This is a question from our Q&A series connected by Infotech.

A diversion is a service that attempts to get someone the help they need - safe housing - before they enter the shelter system. It’s a process to help people uncover resources and opportunities they may not know they have available to them. Using motivational interviewing techniques and a script to explore alternatives, we can learn where someone stayed previously, what it would take to keep them there, and what other options might exist.

Successful diversions require immediate access to the resources that can solve the person’s housing crisis. For some, this is a bus ticket to stay with a relative. For others, it includes assurance to the person they were living with that we will provide support to help them find another housing alternative if they can stay there while that process happens. For others, it’s grocery store gift cards to help with the food budget in their current location, or gas cards so they can get to work.

The first time I heard about “diversions,” I was incredibly skeptical. Why would someone show up to a homeless shelter asking for help if they didn’t truly need it? Two years into running a diversion program, we’ve learned a lot about it. Today, we’re able to help one out of every four people seeking shelter without them ever needing to enter the shelter. Last year, GRACE diverted 163 people into safe housing.

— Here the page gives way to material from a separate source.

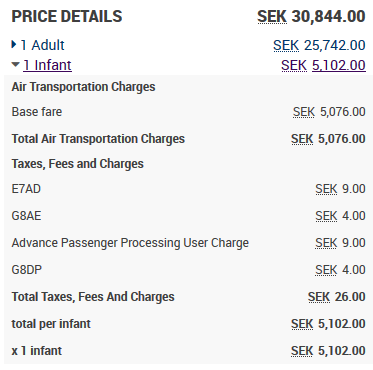Click SEK abbreviation on G8AE row
373x370 pixels.
coord(326,216)
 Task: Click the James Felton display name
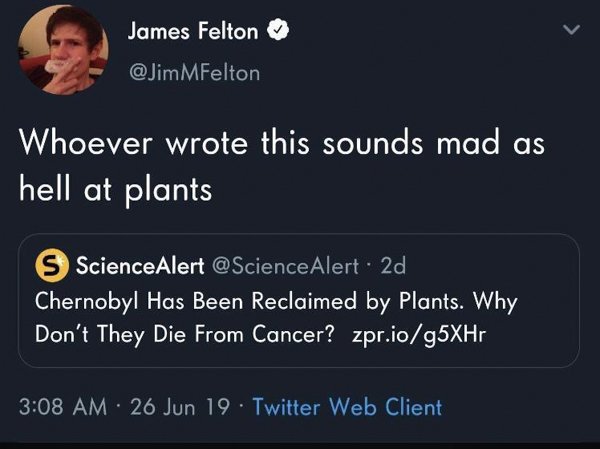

A good diversion program has two major impacts on homelessness. First, it prevents individuals from entering the housing crisis response system unless they absolutely need it. Second, it frees up critically needed emergency shelter beds for individuals without a safe alternative. For each of those 163 people diverted, 163 other people were able to enter the emergency shelter and receive the full range of services they required to end their homelessness.

Diversion is both an art and a science. It requires extensive in-house expertise and a wide knowledge of available community resources to successfully keep someone out of shelter. At an average cost of $250 per person, it’s by far our highest-impact, lowest-cost program, and it’s one of the best tools we have to end homelessness while making sure we’re using our limited resources in the most effective way possible.